There really was no downside for Trump in issuing his executive order to limit release time, said Mourad. Public employee unions do not support Trump in particular or Republicans in general, so there was little political risk.

In the 2020 election cycle, unions spent about $188 million on federal elections, according to data through October 23 published by the Center for Responsive Politics. That includes about $67.5 million that went directly to candidates and political parties, with the rest spent on independent expenditures to aid their favored candidates. Of the direct contributions to candidates and parties, 87% went to Democrats.

Among public sector unions that represent federal, state, and local government workers, a total of about $66 million was contributed to federal electioneering. Of the $18.1 million in direct contributions to candidates and political parties, 89% went to Democrats.

There is no way to know how much time and money public employee unions spent at the state and local level to get their favored candidates elected. Of the roughly 7 million government workers in the U.S. who are union members, more than 6 million of them work for state and local governments, according to the most recent data from the U.S. Bureau of Labor Statistics.

About half of all union members work for the government. The overall unionization rate for government employees is about 33.6%, compared to about 6.2% in the private sector.

With numbers like those, reforming release time at the state and local level through legislation will always be tough, said Mourad. The fact that so many governments allow it speaks to the political power of public employee unions. Add to that the fact that many jurisdictions actually pay union lobbyists through release time, and the job of curbing it legislatively is that much tougher.

“I attribute it primarily to the inordinate political power that government unions have,” he said. “Politicians, generally speaking, they’ve got enough controversy on their hands and they’re not looking to pick another fight.

“Every other private organization in the country has to pay their own staff to do their own work. The unions are not the government as much as they would like us all to believe they are. And they absolutely should be paying their own staff to do their own work, just like the rest of us have to.”

Speaking Freely

Taxpayers are not the only ones paying for release time. Teachers, firefighters, police officers, and other public employees who chose not to join their unions are also helping to foot the bill through lower wages and benefits, at least according to the justifications the unions have historically used.

They claim that the cost of release time is just part of the overall compensation and benefits package that gets thrown into contract negotiations.
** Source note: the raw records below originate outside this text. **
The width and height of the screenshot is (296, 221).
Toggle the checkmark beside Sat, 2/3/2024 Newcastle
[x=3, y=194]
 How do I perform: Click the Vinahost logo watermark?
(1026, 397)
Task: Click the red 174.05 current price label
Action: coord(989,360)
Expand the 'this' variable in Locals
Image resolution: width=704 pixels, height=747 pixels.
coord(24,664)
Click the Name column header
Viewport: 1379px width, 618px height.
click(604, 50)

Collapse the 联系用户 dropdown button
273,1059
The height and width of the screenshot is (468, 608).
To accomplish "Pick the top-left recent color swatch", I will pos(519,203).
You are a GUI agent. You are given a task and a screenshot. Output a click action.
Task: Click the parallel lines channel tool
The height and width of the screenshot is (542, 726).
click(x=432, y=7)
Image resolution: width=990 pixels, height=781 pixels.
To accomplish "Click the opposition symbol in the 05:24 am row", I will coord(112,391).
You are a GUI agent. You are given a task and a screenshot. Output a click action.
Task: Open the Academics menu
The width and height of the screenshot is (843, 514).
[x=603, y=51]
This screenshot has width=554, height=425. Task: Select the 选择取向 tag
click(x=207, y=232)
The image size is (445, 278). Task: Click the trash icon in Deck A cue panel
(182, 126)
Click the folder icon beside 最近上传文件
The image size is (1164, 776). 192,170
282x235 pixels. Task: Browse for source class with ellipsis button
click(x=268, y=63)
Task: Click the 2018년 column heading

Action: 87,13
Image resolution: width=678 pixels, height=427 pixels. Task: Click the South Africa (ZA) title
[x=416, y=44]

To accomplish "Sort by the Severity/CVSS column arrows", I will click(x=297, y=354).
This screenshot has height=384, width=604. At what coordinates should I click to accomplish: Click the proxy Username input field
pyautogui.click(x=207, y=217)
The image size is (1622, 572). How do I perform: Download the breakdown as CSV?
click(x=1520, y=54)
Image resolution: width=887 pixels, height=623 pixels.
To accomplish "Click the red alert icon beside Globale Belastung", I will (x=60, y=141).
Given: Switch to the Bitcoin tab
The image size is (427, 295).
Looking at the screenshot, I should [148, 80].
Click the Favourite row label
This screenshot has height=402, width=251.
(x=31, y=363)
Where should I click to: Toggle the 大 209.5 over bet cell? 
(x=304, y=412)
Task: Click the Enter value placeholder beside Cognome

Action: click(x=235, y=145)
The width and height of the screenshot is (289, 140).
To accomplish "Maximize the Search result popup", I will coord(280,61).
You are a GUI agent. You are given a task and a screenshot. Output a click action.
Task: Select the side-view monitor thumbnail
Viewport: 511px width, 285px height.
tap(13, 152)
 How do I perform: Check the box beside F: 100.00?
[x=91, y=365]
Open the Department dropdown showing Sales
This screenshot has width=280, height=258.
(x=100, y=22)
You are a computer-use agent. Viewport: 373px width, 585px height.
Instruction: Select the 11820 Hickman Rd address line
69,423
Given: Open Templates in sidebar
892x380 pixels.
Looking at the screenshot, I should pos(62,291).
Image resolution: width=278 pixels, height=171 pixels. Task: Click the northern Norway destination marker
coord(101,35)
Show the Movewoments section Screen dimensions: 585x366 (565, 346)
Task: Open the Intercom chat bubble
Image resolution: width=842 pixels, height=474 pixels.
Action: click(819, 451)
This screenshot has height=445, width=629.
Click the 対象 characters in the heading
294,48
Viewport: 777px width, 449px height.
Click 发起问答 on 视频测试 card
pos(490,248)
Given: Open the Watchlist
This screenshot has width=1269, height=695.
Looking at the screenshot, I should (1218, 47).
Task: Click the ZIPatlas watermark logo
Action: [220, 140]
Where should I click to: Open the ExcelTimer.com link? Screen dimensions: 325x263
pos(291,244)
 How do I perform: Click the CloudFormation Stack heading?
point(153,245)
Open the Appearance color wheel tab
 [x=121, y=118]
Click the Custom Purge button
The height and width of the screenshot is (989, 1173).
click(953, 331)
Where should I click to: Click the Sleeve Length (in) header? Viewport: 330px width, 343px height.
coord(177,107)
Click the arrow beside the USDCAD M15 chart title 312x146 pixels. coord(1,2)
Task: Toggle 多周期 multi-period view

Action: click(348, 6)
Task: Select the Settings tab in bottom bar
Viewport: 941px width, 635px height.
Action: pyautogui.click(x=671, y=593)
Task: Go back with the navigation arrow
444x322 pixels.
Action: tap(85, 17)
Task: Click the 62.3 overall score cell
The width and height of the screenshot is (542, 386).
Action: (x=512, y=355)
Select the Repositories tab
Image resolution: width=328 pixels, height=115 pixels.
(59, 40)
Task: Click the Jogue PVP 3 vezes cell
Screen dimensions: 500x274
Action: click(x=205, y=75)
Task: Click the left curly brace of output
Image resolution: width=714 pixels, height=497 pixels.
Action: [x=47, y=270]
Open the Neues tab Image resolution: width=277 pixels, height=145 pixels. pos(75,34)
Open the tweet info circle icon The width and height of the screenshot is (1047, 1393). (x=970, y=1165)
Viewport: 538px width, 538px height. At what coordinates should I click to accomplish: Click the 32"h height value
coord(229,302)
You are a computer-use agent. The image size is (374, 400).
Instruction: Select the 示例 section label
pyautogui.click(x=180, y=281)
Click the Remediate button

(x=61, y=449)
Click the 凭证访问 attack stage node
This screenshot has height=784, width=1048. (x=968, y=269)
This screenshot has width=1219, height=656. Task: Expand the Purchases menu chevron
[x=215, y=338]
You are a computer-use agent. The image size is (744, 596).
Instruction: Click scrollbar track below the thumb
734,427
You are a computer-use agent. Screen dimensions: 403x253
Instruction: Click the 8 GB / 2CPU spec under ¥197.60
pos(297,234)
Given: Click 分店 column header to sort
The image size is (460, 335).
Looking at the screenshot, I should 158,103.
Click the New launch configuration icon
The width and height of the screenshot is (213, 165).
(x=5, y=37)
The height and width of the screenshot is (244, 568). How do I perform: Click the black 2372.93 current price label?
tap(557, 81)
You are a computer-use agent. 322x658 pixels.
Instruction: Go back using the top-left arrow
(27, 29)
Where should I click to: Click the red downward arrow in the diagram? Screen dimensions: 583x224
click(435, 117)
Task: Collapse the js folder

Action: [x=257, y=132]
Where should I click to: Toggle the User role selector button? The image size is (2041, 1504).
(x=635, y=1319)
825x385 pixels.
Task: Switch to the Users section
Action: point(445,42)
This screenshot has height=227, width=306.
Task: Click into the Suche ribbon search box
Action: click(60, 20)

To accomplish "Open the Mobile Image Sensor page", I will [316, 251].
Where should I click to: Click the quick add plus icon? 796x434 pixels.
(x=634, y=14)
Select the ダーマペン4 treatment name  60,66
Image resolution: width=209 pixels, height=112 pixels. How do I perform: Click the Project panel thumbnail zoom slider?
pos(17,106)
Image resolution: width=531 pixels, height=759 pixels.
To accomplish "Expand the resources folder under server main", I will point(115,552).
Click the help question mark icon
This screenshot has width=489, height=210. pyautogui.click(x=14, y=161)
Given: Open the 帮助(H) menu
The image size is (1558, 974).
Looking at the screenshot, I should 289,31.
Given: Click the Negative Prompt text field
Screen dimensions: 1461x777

So even if release time is eliminated, taxpayers would not save any money because it would be spent on other things like salary increases for all employees, regardless of whether they are union members.

That’s a problem, said Jonathan Riches, national litigation director of the Goldwater Institute, which has brought several lawsuits challenging government-paid union release time at the local level, including one filed against the city of Phoenix last year.

A 2018 U.S. Supreme Court decision, Janus v. the American Federation of State, County and Municipal Employees, held that forcing nonunion public employees to pay union dues violated their First Amendment free speech rights by compelling them to fund an organization they do not support.

The same holds true for release time, Riches said. If nonunion government employees are forced to accept lower wages or benefits to pay for release time, that is a violation of their free speech rights and, like compelled union dues, is unconstitutional.

“If a government agency negotiates release time as part of ‘overall compensation’ to all employees, whether they belong to the union or not, then there is a First Amendment problem,” Riches said. “The Supreme Court has been clear that no public employee should be forced to pay for union activities, particularly those with which they may sincerely disagree. Directing part of nonunion member compensation to union activities without consent is compelled speech, and is unlawful.”

Note: The Goldwater Institute filed a lawsuit in 2019 challenging the practice of release time in the city of Phoenix. That case is pending.